+++ Material provided

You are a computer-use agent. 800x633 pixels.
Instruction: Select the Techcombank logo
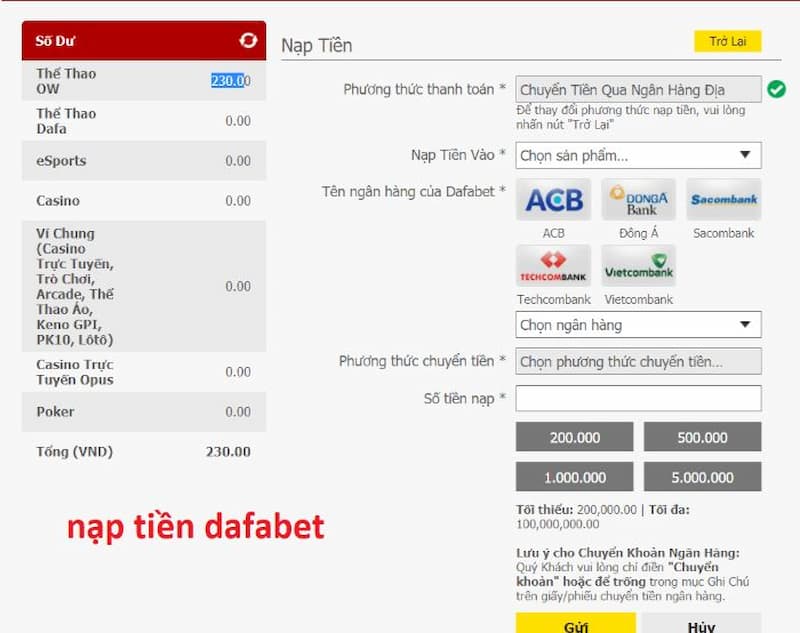click(553, 267)
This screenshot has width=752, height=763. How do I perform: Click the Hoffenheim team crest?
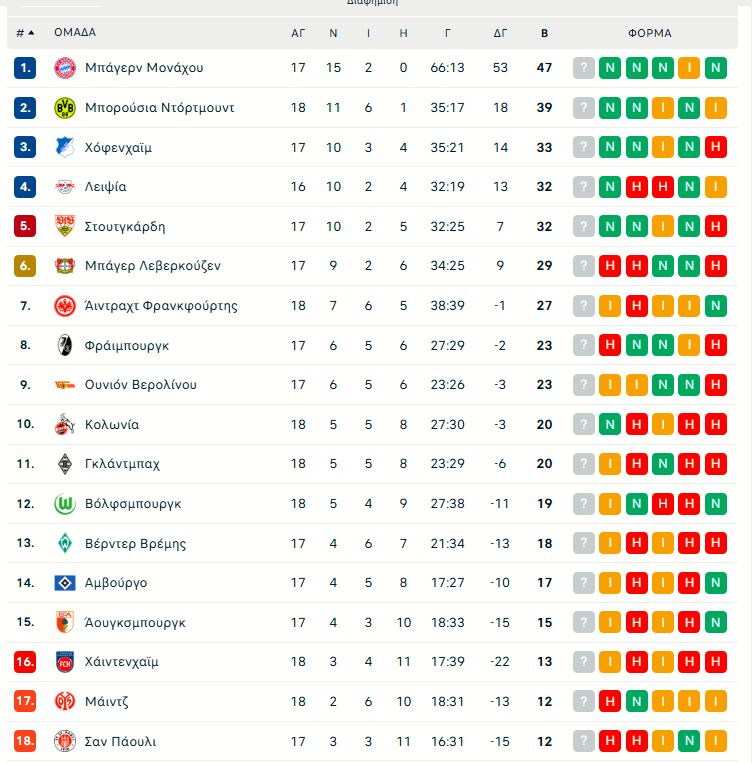point(65,147)
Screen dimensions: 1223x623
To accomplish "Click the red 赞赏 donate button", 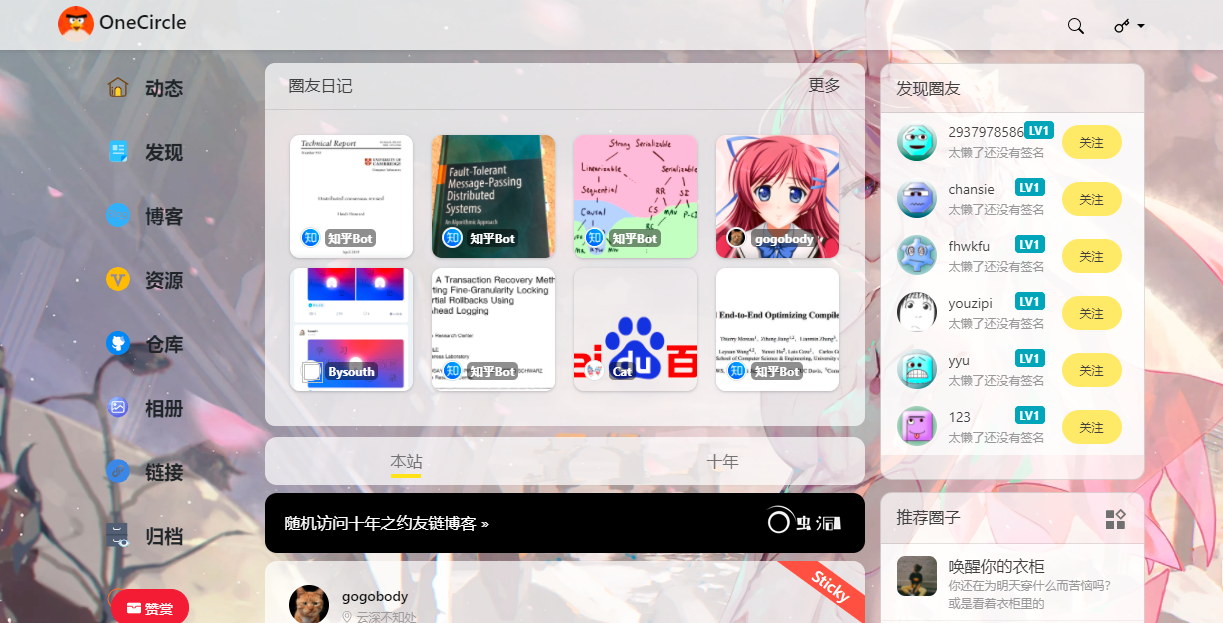I will click(149, 607).
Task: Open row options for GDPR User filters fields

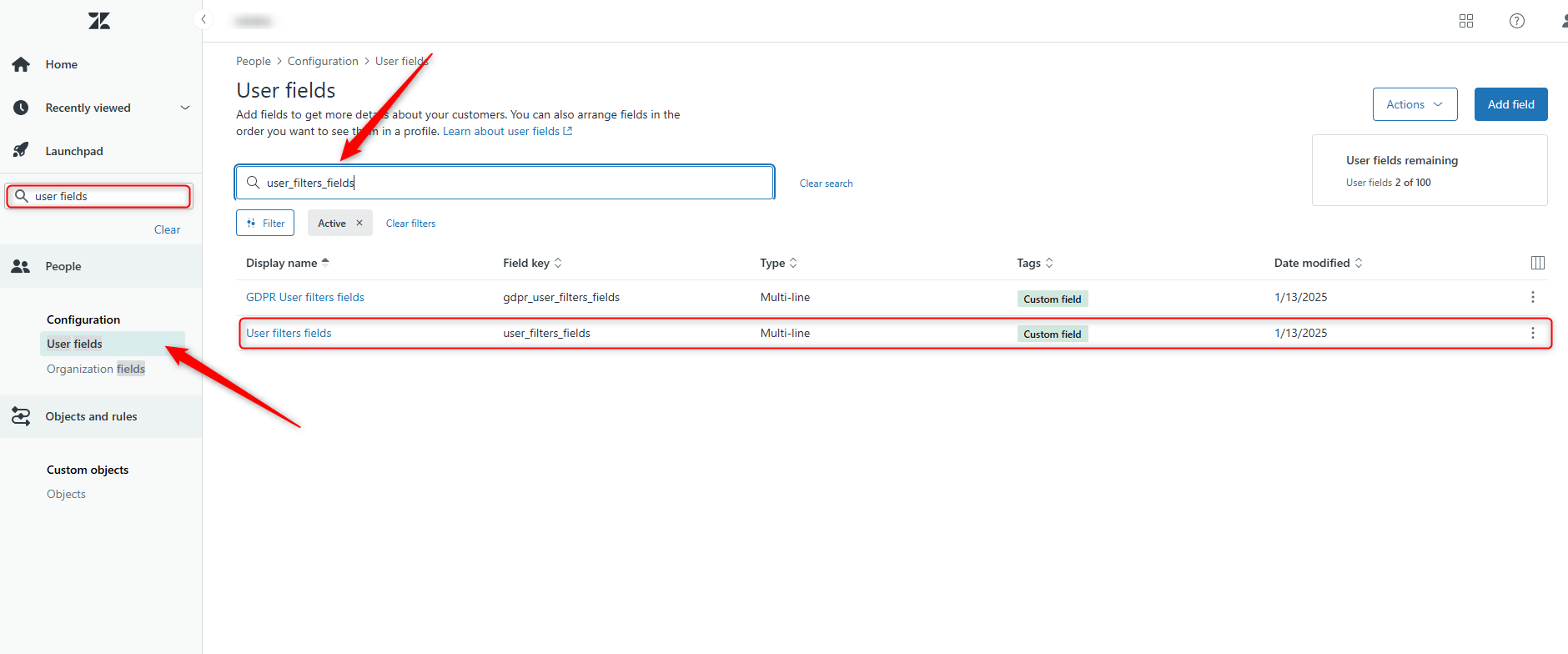Action: (x=1532, y=297)
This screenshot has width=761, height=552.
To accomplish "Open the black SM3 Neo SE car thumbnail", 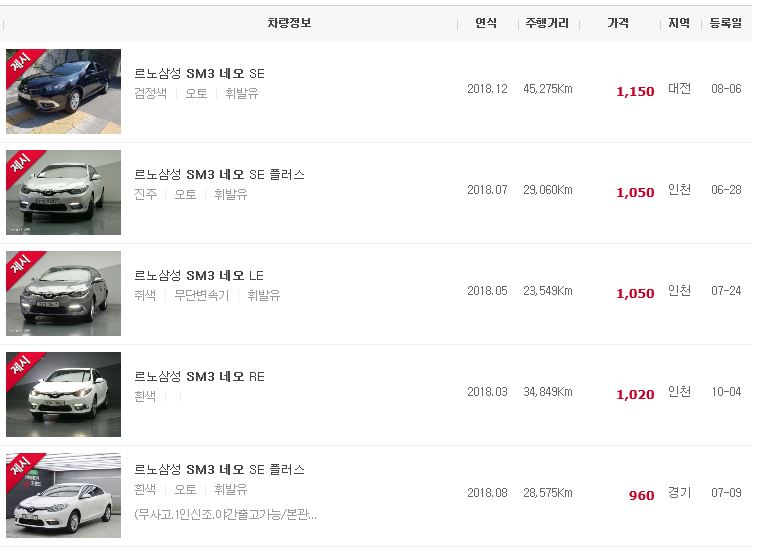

++++++

■ Assigned task: Write out the lines of the listing from the one that holds "Task: Open row" to the very last line, both included, exactly as they appear and without any pictures.

■ Reply:
Task: Open row options for GDPR User filters fields

Action: (x=1532, y=297)
This screenshot has width=761, height=552.
To accomplish "Open the black SM3 Neo SE car thumbnail", 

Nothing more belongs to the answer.